I was the only one who knew the much-adored senator liked to beat the hell out of his wife night after night, that he smiled as he punched and kicked her, that he laughed hysterically as she writhed around on the floor of their bedroom in agony. I was the only one who knew the word “no” could set Graham Knightly into a rage, leading him to take whatever the hell he wanted anyway.

Sure, there were people who suspected, members of his security team, friends he kept close who were just as sick and twisted as he was, but I was the only one who knew as a definitive fact that he was a monster down to his very soul.

And now, sitting on the bed behind the locked door of our extravagant bedroom—my very own gilded cage—staring down at the little plastic stick in my hands, I was also the only one who knew about the tiny life currently growing inside of me.

And that changed everything.

Before this, I’d been resigned to my life. Well, that wasn’t really true, it was more that I’d been beaten down to the point I just didn’t give a damn anymore. However, that was back when it was just me, when I wasn’t responsible for the wellbeing and safety of another human being.

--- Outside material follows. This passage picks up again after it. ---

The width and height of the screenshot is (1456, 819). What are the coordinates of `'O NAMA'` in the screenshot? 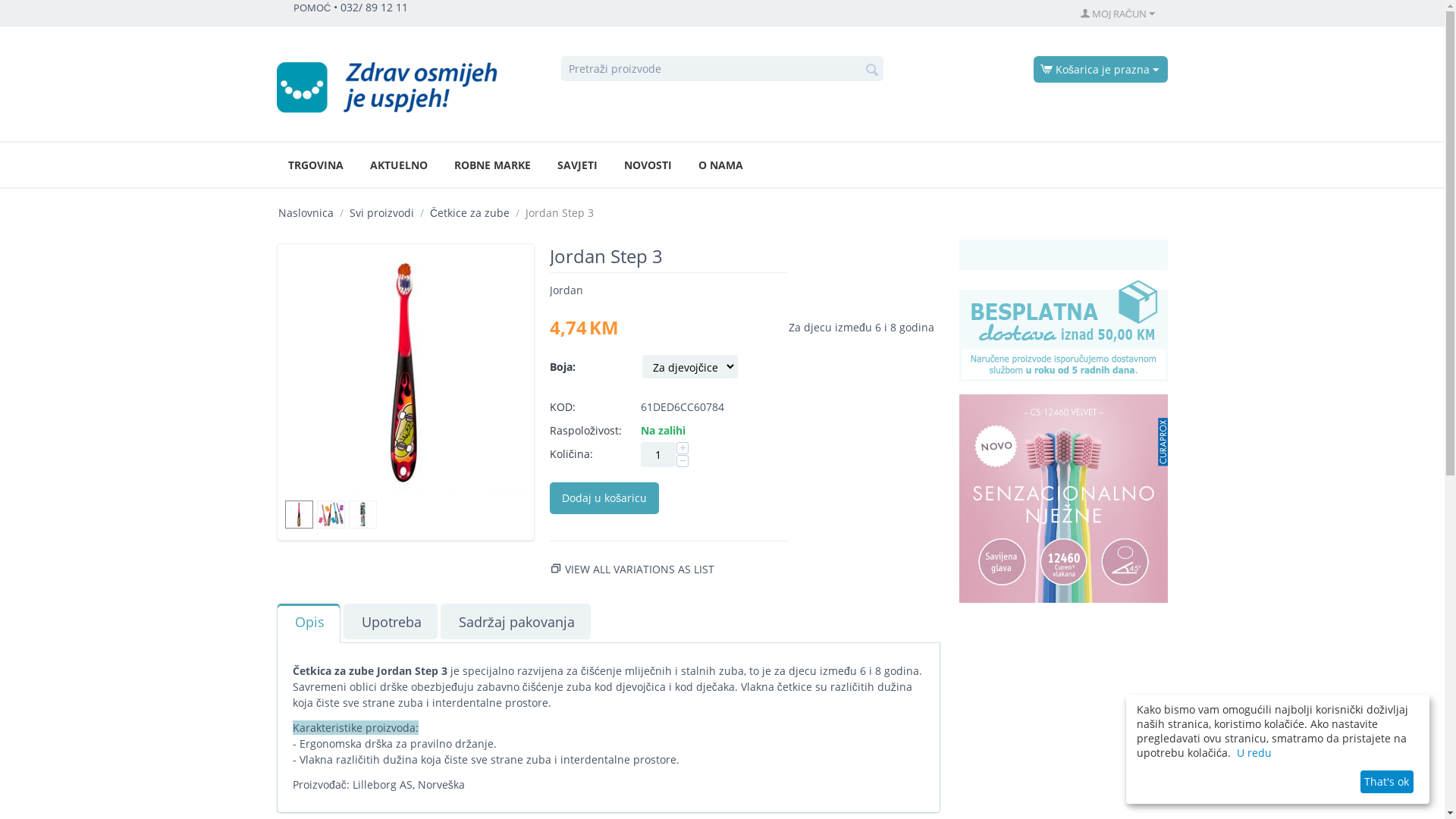 It's located at (720, 165).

But now I had someone else to live for, someone to protect and keep safe from all the evils in the world, even if that evil was its own flesh and blood.

Staying was no longer an option.

For the life growing inside of me, there was only one choice.

I had to run.

 

 

Chapter One

 

 

Sawyer

 

 

Now

 

“Hey, Sawyer.”

“Morning, Sawyer.”

“Hi, Ms. Darcy.”

The early morning hustle and bustle of Whitecap, Oregon was in full swing, and it was so different than what I’d been used to back in Ohio. There were more people on the sidewalks, heading to work on foot, than there were cars on the streets. It was the quintessential small town, where everyone knew everyone and neighbors brought baked goods to all the newcomers to welcome them to the block.

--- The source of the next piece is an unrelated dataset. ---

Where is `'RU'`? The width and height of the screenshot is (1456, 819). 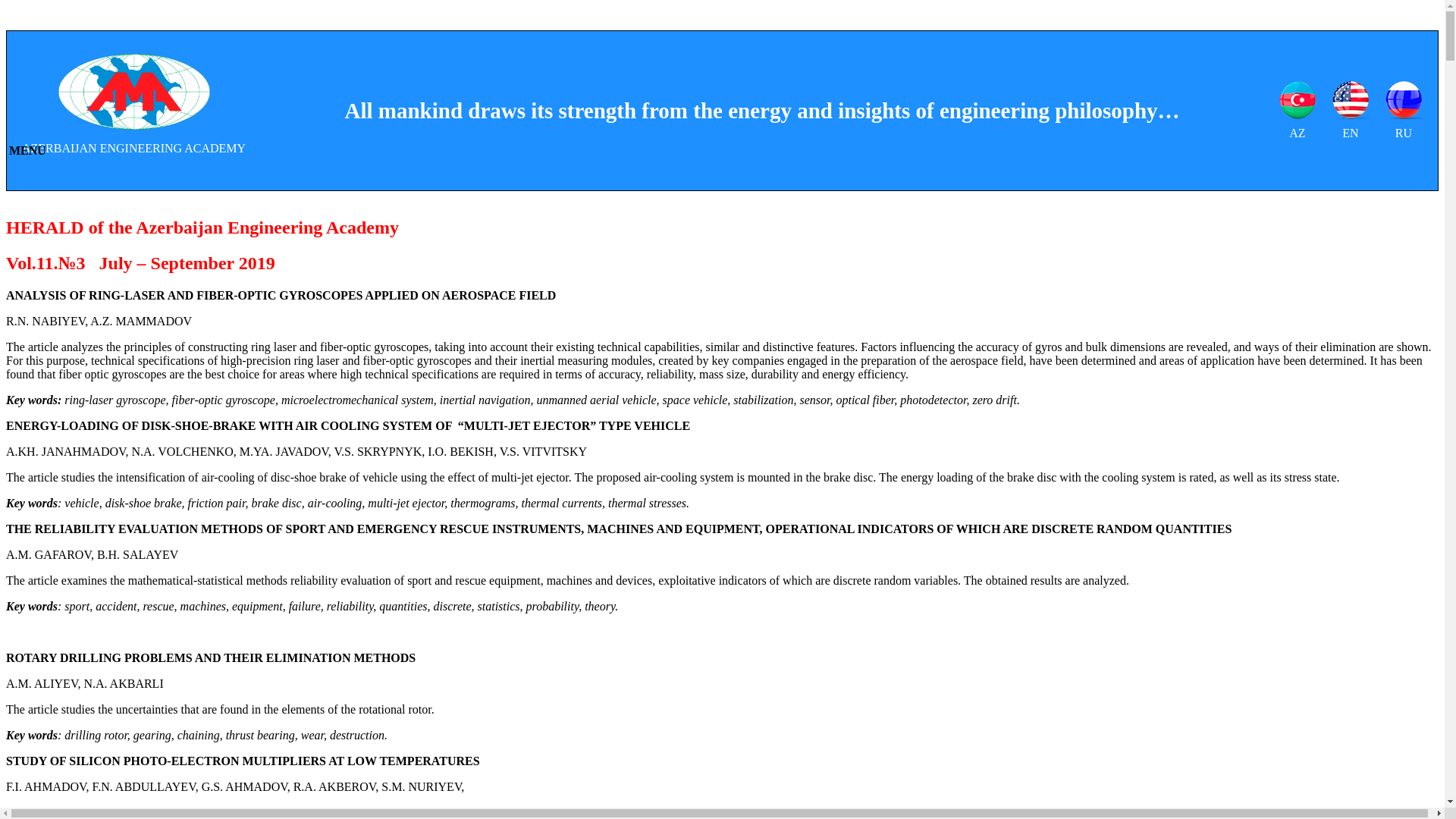
'RU' is located at coordinates (1403, 110).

It was that warmth and acceptance that made me pick this place over all the others I’d stopped in when I was on the run. The fact that you could hear the waves crashing along the shore and smell the salty sea air also played a big part in my decision. It gave the whole town a peacefulness that I wanted to give my child once she finally came into the world.

So once I landed in Whitecap, I’d shed the skin of the past, of Cheyanne Knightly, and became Sawyer Darcy, a soon-to-be single mother who was just looking for a place to settle down and build a life.

The people had accepted me graciously, and the picturesque seaside town had become my home, as well as my hiding place from the evils lurking in the world—one in particular who I knew would probably never stop looking for me.

I waved and smiled, returning greetings from the people I passed by.

“Hey there!” I looked across the street to Monica Killborne who was in the process right that moment of opening Drip, the local coffee shop, for the day. “How’s it going, Sawyer?”